# How high is too high ?



## Trickyroo (Sep 26, 2012)

How high is too high for a ND ? 
I have things for the girls to climb on but I need to re arrange some of it because i think it may be too high for my little Yosi.
She can get on these things from a stand still but im afraid if she gets butted off by one of the others , she could get hurt...

Opinions please ?


----------



## ThreeHavens (Oct 20, 2011)

Our "moutains" can be pretty high. We've had the goats leap right off of them, but usually we have a table set under it so they have a step down instead of jumping right to the bottom.


----------



## jdv123 (Nov 12, 2012)

Love that mountain woodhavenfarm. That's awesome! Gives me an idea now.


----------



## Used2bmimi (Oct 3, 2012)

Wow Woodhaven, that's awesome! What well loved goaties you have.


----------



## ThreeHavens (Oct 20, 2011)

We do love our goaties very, very much  My dad enjoys building those playscapes, and we keep trash picking and adding to them.


----------



## GoatsLive (Jul 1, 2012)

I keep everything at 4 feet or lower myself. When my girls were little, they would climb way up in an old oak tree in their pen, sometimes 20 feet off the ground! Made us nervous to be sure! Now that they're full grown though, they've had no interest in doing that any more fortunately. Love your mountain!


----------



## clearwtrbeach (May 10, 2012)

wow love the design. I'll have to think some more and modify the height.
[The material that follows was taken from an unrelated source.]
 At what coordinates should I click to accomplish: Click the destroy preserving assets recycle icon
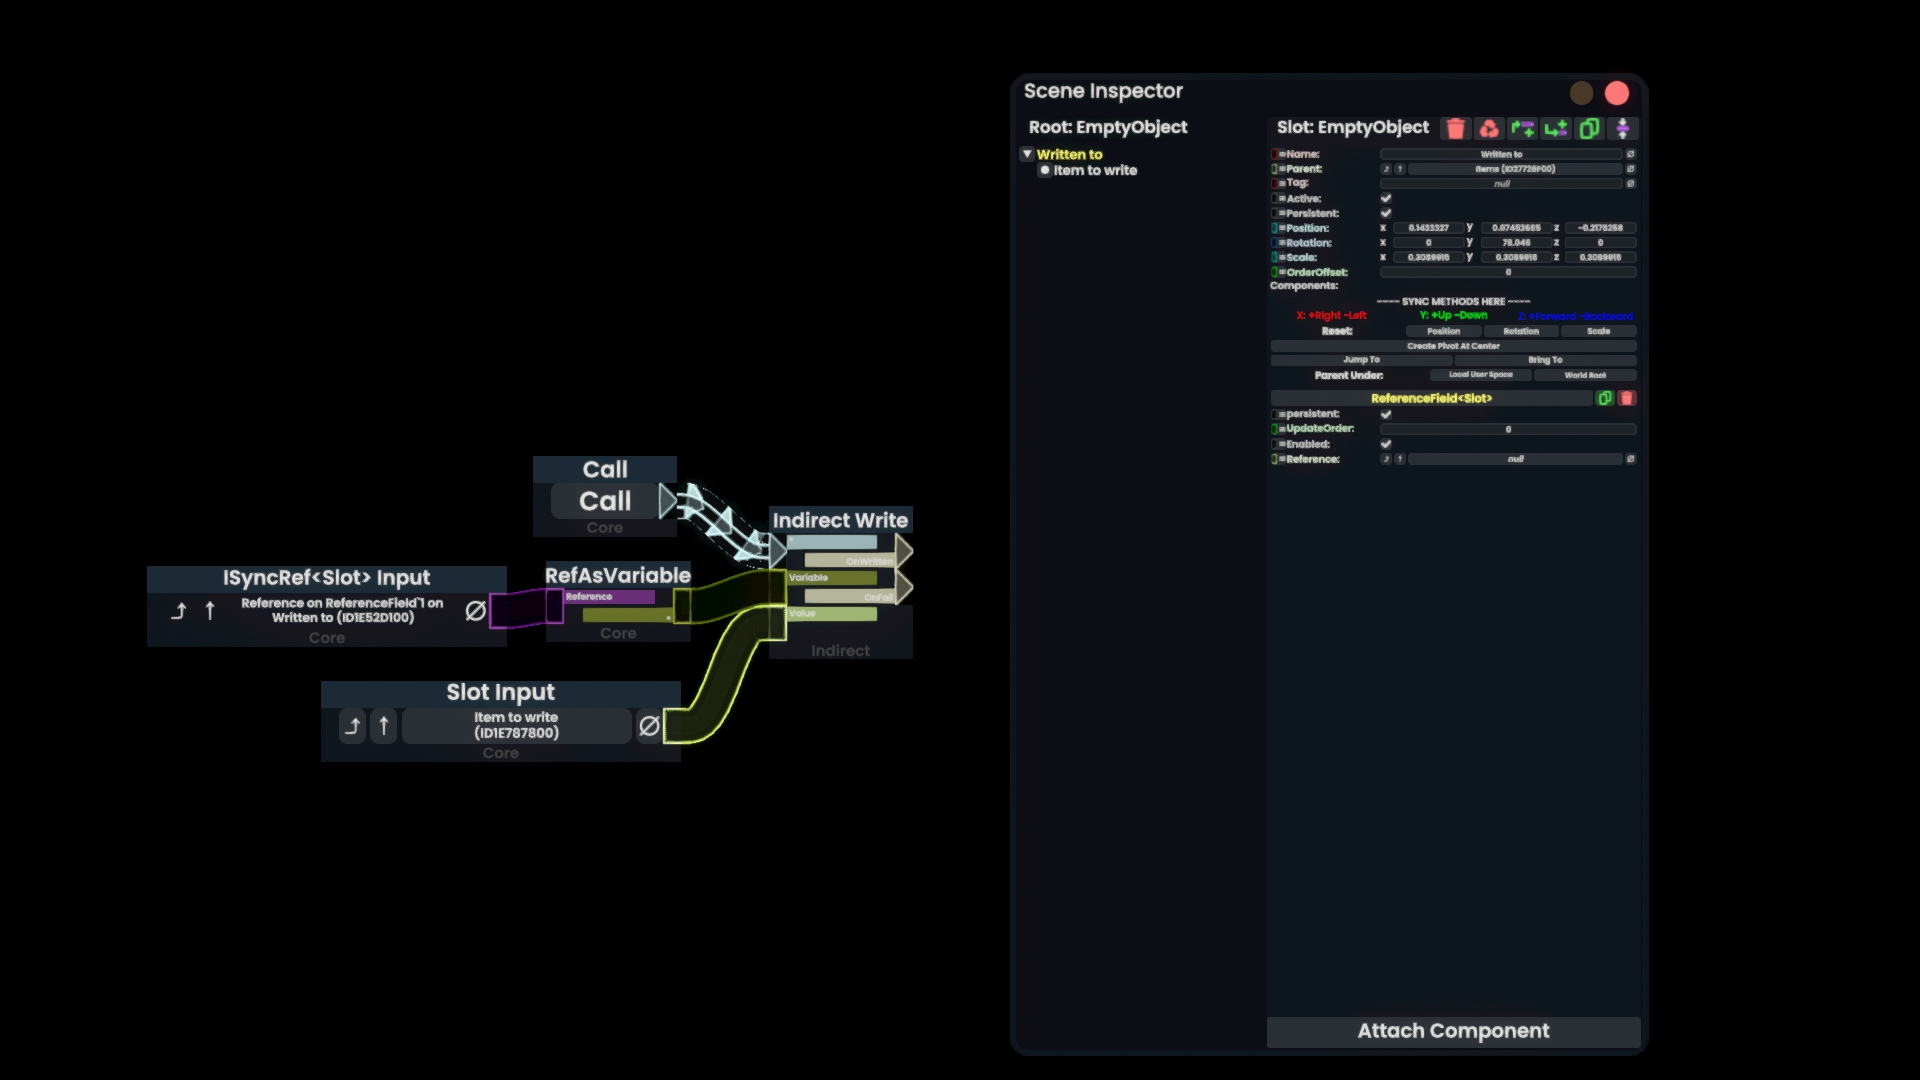[x=1489, y=128]
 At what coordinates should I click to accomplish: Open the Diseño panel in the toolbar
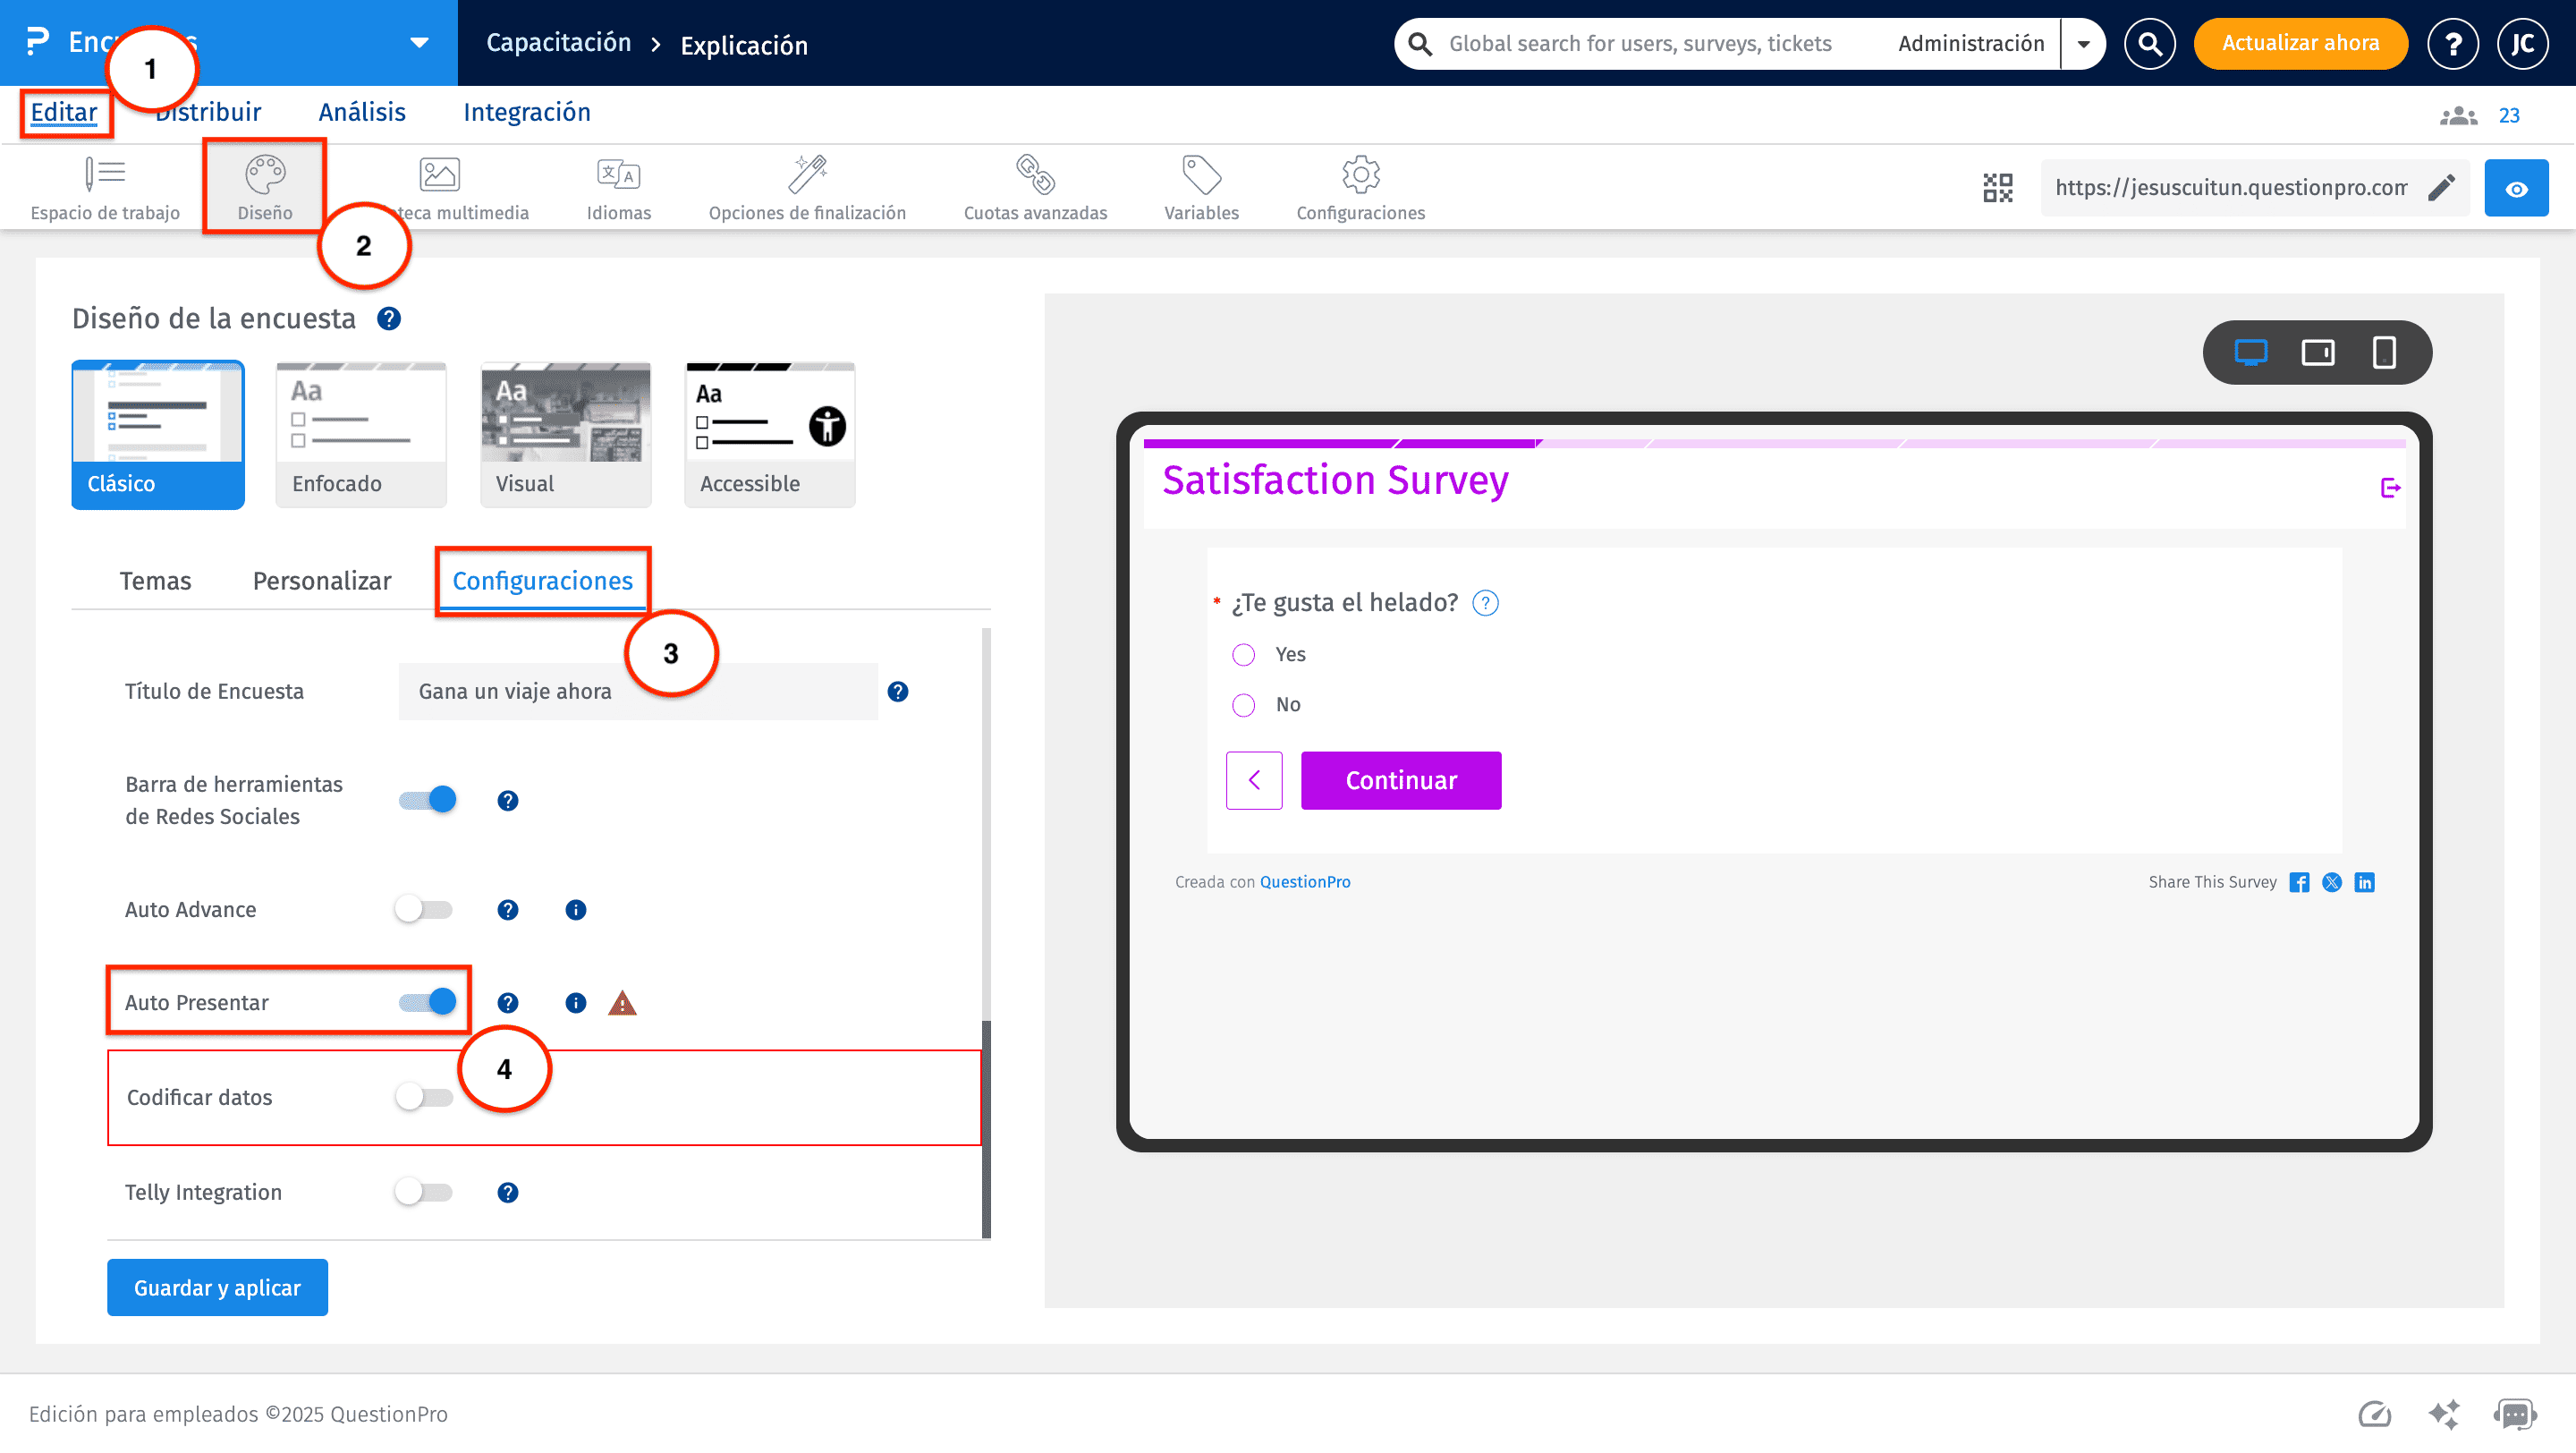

I have one doe who easily jumps almost 4' straight up but she is bossy and pushes everyone around. goatslive, that's crazy I probably would've freaked seeing them that high (although I have seen pics of wild areas where they are all crowded high like a bunch of birds).


----------



## J.O.Y. Farm (Jan 10, 2012)

I LOVE that WHF!! Wanna send your dad here to build some for me?! LOL!


----------



## KW Farms (Jun 21, 2008)

I think about 5' would be about the highest i'd go.


----------